Activity:
Return all the entries below exactly, except for the images they hold.

Records:

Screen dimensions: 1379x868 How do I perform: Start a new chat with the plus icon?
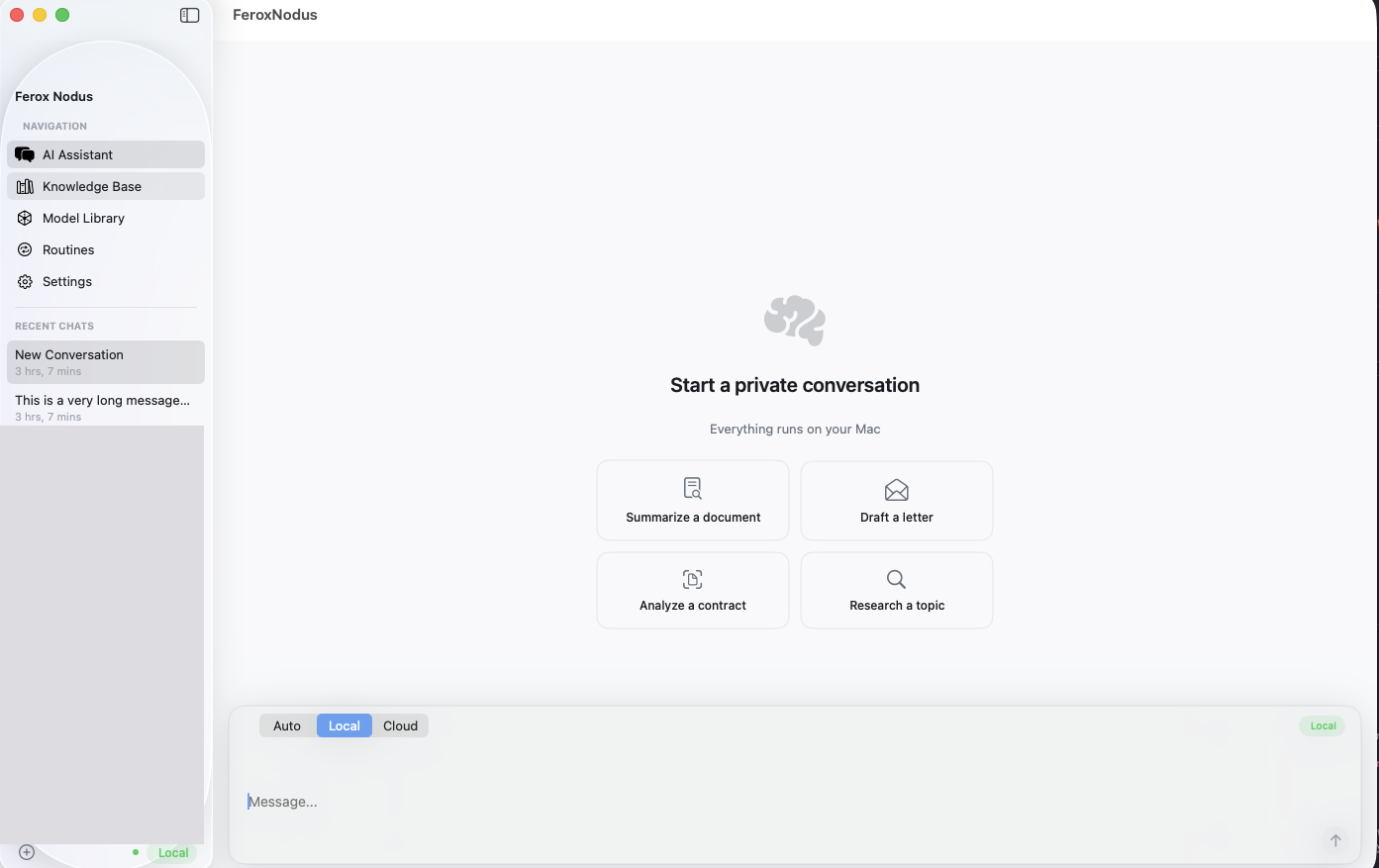point(26,851)
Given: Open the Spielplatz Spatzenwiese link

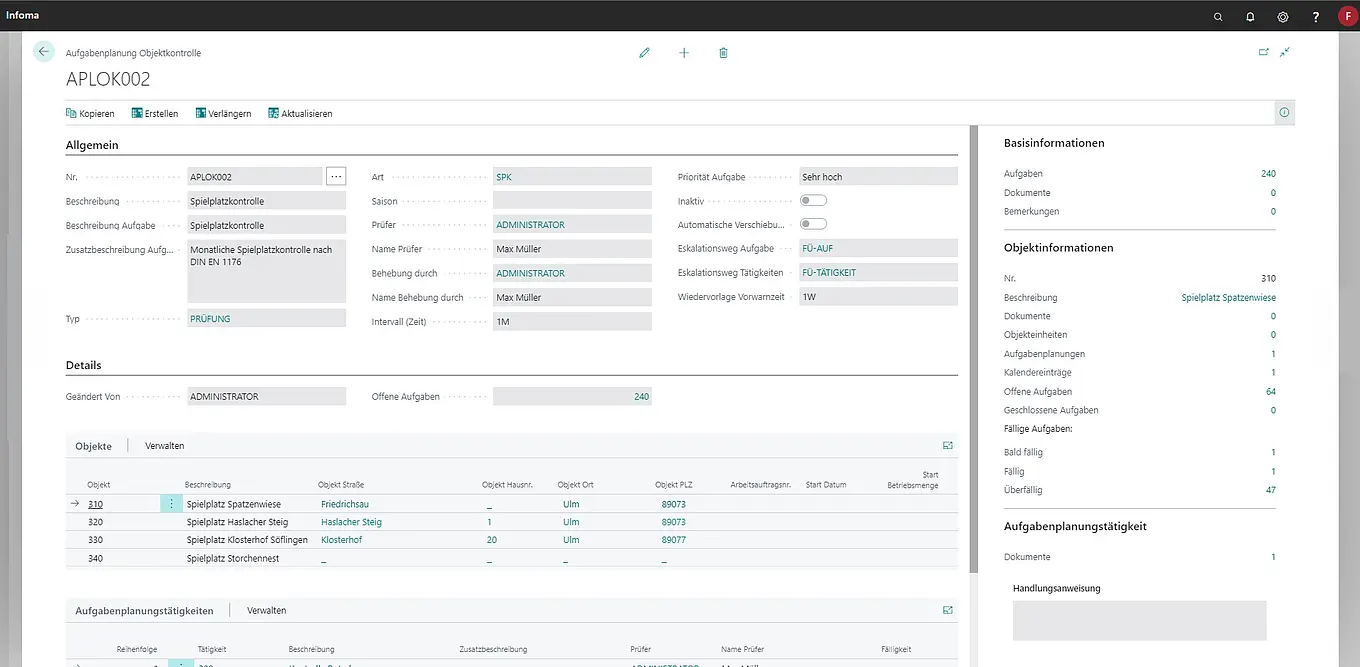Looking at the screenshot, I should (1228, 298).
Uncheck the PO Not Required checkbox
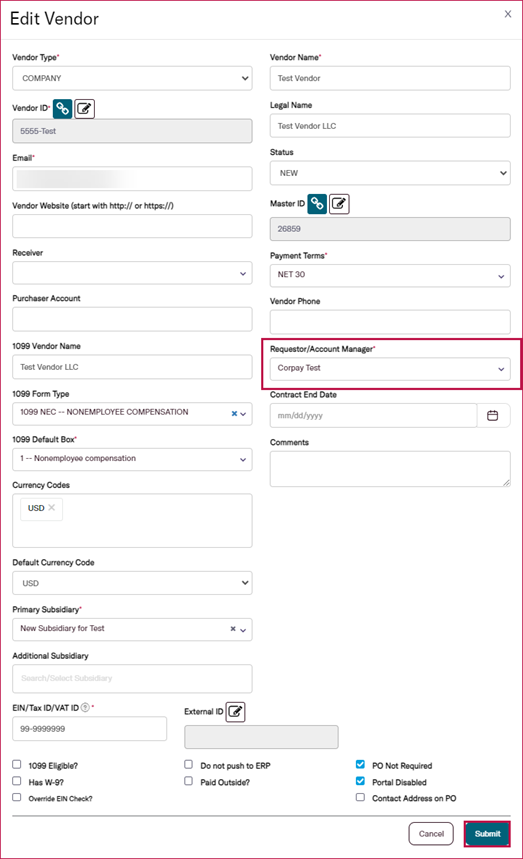 point(360,764)
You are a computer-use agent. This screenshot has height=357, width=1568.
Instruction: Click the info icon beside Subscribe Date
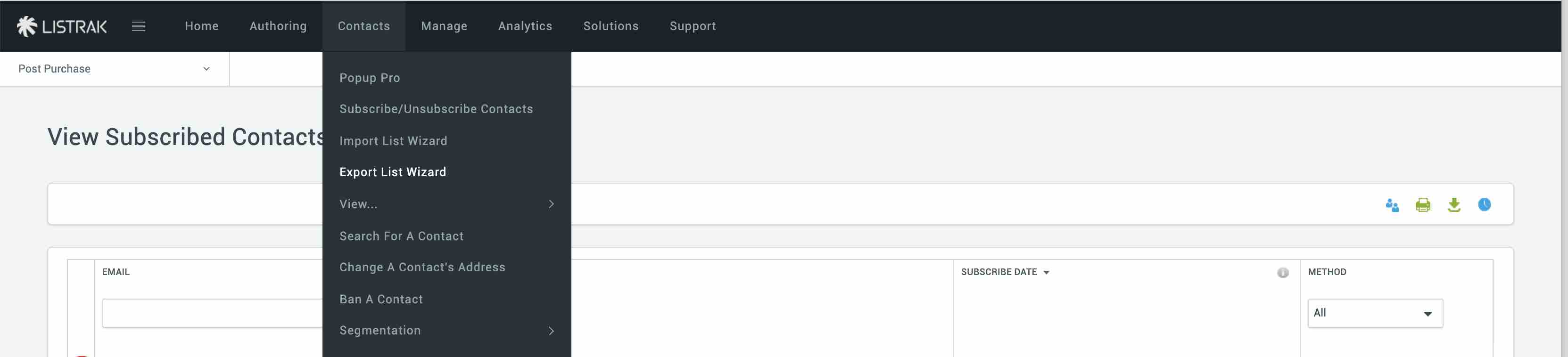[x=1283, y=273]
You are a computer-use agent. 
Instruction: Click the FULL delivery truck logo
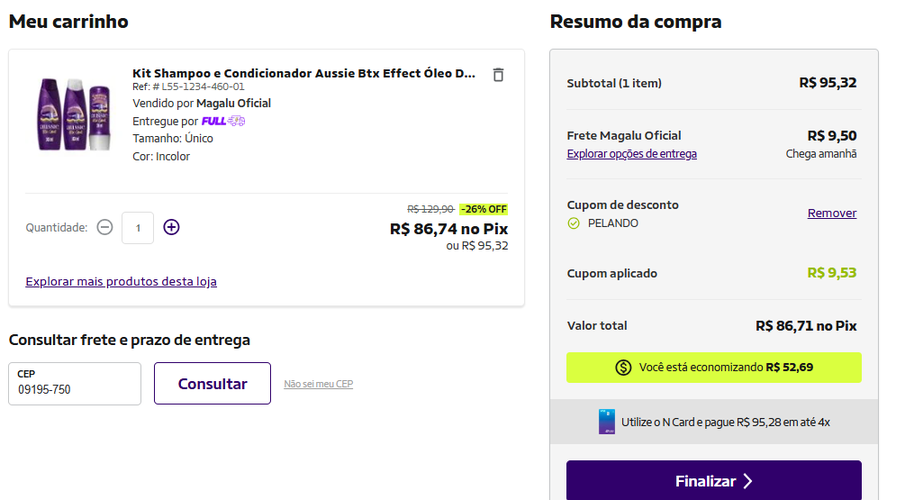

Answer to this task:
Screen dimensions: 1379x868 How do I perform: Start a new chat with the plus icon?
point(26,851)
Given: Open the Spielplatz Spatzenwiese link

Looking at the screenshot, I should (1228, 298).
Uncheck the PO Not Required checkbox
 point(360,764)
You are a computer-use agent. This screenshot has height=357, width=1568.
Instruction: Click the info icon beside Subscribe Date
[x=1283, y=273]
You are a computer-use agent. 
Instruction: Click the FULL delivery truck logo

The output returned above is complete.